The School of History
In August of 2014, Mike Brown was killed by a police officer in Ferguson, Missouri which sparked the Black Lives Matter movement. This is when I started to see the most aggressive pushback around racism I had seen up to that point. Anytime someone would say, “Black lives matter!” many Christians would respond with “All lives matter” or “Blue lives matter”. They would argue it was an isolated incident or that the police officer was just “one bad apple” or even that Mike Brown got what he deserved. I knew instinctively that they weren’t right.
This is when it became apparent to me how powerful history is to help us understand our present-day context. This hunger for more knowledge about the past launched me on the path to earning a PhD in History from the University of Mississippi.
In 2015 when Donald Trump descended the elevator in his New York City Hotel to announce his bid for candidacy of the President of the United States, we learned how egregiously connected white evangelicals are to racism and Christian nationalism. Exit polls after the November 2016 election showed that 4 out of every 5 white evangelicals who voted pulled the lever for this man.

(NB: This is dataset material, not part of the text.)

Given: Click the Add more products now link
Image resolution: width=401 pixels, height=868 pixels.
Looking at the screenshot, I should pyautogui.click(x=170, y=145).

These events coincided with my increasing knowledge of race and U.S. history and culminated in my first book, The Color of Compromise: The Truth about the American Church’s Complicity in Racism. I had to say what needed to be said about how some Christians used religion to construct and maintain racism.
I followed up my first book with a second one geared toward answering the most frequently asked question I get: What do we do?

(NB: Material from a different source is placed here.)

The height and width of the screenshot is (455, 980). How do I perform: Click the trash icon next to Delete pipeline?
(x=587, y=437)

How to Fight Racism prioritizes the practical and lays out a framework—the ARC of Racial Justice—to help you orient your whole life toward racial justice.
A Step of Faith
After that I finished my PhD and landed what I believed to be my dream job working for the Center for Antiracist Research (CAR) at Boston University. I realized, however, that my real passion is writing and challenging and encouraging the nation and the Church to be a racially and ethnically inclusive community.
So, with no other job lined up and no safety net, I stepped down from from a full-time and prestigious position with the hopes of writing and creating content that can help move us forward in the journey toward racial justice.
I’m thankful that thousands of people have accessed my teaching and writing and found them helpful. But if I’m honest, I still sometimes feel adrift, uncertain of my place where I can’t help but bring the truths of history to bear on issues of race, religion, and current events.
Even though I have more questions than answers, I know at least this much: My work is to say what must be said about race, religion, and current events with a historical perspective.
Let’s Journey Together
I do not aim to upset people, my goal is see the beloved community enacted in as many places and to the greatest extent possible. But to get there, we’re going to have to flip some tables to make room for people from all the nations.